Zip Comics #35
☆ Be the first to review + Add to your collection — Join freeZip Comics #35 (March 1943) marks the debut of Ginger Snapp, a red-headed teenage girl from the fictional town of Hillwood who would go on to headline her own ten-issue solo series in the 1950s and remain an active Archie Comics character into the 21st century. Her arrival in this issue was no accident: it signals the precise pivot point at which MLJ Magazines began deliberately dismantling its Golden Age superhero line in favor of the teen-humor format that would define the company for decades — the same editorial shift that had already made Archie Andrews a star. In that sense, #35 is a structural hinge of publisher history, the issue where 'Wilbur' gets a companion strip and where costumed-hero features (Black Jack and Zambini both bow out here) yield the floor to high-school comedy for good.
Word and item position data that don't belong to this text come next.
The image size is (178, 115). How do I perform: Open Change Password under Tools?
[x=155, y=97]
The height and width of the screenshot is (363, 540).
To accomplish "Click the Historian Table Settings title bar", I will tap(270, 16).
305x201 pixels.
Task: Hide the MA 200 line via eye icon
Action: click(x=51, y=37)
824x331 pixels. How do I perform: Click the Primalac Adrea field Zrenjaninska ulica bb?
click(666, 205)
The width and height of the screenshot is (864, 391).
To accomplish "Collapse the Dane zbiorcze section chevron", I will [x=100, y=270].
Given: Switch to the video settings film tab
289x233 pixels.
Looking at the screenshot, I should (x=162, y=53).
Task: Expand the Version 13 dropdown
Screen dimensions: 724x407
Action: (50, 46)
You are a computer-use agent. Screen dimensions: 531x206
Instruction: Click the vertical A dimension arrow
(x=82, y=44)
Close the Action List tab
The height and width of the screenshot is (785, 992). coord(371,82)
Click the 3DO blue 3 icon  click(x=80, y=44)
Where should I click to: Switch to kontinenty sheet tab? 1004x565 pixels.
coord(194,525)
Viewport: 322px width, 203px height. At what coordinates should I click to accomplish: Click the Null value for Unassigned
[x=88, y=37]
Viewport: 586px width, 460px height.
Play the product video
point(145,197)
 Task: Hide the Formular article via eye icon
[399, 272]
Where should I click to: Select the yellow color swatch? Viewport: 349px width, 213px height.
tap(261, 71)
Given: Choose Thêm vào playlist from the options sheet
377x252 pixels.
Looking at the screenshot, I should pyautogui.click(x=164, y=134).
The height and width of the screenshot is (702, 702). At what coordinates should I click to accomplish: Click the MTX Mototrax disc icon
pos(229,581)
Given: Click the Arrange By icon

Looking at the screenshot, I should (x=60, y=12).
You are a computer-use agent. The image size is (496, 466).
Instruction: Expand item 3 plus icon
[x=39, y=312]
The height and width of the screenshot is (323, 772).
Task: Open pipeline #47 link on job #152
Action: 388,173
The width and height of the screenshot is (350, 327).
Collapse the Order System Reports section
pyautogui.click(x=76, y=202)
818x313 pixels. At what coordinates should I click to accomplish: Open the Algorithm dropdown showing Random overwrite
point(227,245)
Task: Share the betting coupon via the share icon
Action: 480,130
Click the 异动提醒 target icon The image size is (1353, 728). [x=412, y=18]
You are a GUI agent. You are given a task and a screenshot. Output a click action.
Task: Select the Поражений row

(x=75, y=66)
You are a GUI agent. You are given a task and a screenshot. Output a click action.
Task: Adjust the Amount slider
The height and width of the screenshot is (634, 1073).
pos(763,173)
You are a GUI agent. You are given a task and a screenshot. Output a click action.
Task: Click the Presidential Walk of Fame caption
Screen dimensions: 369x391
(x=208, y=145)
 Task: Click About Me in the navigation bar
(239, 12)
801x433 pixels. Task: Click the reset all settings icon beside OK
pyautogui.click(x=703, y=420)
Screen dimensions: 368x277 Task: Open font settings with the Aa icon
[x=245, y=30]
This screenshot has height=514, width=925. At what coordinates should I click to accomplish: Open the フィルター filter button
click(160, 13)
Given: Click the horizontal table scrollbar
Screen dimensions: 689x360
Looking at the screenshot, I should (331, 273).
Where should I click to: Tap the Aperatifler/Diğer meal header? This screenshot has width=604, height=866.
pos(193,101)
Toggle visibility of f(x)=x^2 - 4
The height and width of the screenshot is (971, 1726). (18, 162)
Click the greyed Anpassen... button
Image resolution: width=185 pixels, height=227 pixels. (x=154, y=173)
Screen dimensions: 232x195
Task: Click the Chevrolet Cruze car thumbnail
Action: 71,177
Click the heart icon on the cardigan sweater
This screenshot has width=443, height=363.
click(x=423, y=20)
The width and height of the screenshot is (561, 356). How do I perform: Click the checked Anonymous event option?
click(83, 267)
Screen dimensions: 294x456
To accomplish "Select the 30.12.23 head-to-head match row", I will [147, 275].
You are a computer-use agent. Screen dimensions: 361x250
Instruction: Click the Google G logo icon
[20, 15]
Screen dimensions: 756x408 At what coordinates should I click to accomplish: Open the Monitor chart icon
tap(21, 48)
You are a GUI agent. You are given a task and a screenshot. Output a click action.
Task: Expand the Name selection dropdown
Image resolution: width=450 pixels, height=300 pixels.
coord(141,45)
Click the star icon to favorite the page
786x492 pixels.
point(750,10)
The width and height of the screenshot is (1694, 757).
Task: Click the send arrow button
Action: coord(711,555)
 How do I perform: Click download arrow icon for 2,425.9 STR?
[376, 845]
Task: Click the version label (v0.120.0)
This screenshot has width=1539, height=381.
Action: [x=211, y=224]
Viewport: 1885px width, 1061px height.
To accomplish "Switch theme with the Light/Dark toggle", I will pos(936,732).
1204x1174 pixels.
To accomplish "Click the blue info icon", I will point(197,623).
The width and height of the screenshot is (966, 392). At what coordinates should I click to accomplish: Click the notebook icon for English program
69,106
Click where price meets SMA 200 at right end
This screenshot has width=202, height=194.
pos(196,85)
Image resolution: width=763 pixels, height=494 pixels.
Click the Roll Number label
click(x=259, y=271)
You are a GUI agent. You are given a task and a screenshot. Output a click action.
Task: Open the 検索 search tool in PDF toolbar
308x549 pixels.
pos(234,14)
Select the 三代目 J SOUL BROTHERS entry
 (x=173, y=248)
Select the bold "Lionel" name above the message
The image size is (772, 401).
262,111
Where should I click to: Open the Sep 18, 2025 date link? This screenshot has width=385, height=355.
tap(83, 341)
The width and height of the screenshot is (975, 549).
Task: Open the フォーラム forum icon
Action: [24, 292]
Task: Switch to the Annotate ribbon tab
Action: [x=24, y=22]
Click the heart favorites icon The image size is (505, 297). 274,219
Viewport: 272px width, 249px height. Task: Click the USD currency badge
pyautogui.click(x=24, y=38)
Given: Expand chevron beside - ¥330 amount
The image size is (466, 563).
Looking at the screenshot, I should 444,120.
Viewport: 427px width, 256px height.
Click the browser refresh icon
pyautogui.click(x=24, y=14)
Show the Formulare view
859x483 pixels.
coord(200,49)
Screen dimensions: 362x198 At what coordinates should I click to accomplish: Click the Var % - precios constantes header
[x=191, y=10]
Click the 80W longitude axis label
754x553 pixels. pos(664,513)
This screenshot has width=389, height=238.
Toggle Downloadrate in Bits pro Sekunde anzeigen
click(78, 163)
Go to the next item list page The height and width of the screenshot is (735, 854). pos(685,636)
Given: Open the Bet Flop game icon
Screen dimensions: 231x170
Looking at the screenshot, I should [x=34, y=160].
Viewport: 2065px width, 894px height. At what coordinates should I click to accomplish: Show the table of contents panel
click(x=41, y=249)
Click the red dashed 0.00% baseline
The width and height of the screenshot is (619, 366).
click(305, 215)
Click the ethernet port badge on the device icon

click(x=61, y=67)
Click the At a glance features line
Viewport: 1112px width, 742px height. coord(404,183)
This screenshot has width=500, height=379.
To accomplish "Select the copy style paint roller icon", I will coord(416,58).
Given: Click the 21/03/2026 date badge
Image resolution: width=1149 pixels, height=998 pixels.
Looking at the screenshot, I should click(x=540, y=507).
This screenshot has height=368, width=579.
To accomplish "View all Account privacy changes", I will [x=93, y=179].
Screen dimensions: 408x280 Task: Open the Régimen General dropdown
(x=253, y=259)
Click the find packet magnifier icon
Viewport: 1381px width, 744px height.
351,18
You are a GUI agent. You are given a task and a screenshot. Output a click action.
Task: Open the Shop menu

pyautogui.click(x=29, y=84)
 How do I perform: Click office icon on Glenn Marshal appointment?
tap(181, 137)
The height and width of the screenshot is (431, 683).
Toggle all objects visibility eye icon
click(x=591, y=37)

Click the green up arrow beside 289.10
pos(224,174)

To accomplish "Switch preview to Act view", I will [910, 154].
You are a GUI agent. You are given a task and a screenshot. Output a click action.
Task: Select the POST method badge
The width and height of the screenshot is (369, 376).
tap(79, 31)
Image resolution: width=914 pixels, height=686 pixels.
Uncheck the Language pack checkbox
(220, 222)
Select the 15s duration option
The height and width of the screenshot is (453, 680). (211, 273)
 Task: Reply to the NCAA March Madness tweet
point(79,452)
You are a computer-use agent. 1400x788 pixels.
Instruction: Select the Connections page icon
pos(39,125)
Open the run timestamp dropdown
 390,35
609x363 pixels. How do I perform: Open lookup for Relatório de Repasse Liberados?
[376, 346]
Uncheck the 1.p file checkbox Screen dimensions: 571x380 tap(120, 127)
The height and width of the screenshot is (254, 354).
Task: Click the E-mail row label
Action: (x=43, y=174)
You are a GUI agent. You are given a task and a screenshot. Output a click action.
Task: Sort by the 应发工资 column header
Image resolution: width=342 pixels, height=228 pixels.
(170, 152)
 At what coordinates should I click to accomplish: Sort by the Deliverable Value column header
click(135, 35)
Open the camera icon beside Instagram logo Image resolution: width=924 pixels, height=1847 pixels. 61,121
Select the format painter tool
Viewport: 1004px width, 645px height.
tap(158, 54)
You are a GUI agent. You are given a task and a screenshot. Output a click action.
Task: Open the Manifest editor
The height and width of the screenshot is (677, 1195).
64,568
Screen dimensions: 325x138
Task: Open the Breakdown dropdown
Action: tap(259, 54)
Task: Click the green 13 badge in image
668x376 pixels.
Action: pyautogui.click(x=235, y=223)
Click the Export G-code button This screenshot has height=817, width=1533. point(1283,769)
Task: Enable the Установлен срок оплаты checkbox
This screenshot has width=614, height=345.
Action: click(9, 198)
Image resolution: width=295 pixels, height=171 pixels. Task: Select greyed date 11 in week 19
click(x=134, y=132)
In "Lisbon," a Secret Service agent in Portugal is framed by German operatives, setting off a high-stakes mission for Looney, who races against time to recover the incriminating evidence before the trial. With the aid of the mysterious Steel, Looney navigates a web of deception in a tense, wartime thriller. The story, illustrated by Irv Novick, unfolds in a 1943 setting, with a cover by Bob Montana.
In the shadowed streets of Lisbon, a Secret Service agent faces arrest on fabricated charges planted by German operatives. Sent to retrieve the incriminating evidence before it can be used, Sgt. Looney teams up with the resourceful Steel Sterling to unravel a dangerous web of deception—before the trial begins.
In "Dame of Fate," Black Jack finds himself whisked back to the chaos of the French Revolution, where he risks everything to save a noblewoman from the guillotine—only to face a fate just as perilous before being hurled back to his own time. With Judy by his side, the mystery of his journey deepens, and the line between past and present blurs in ways he never expected.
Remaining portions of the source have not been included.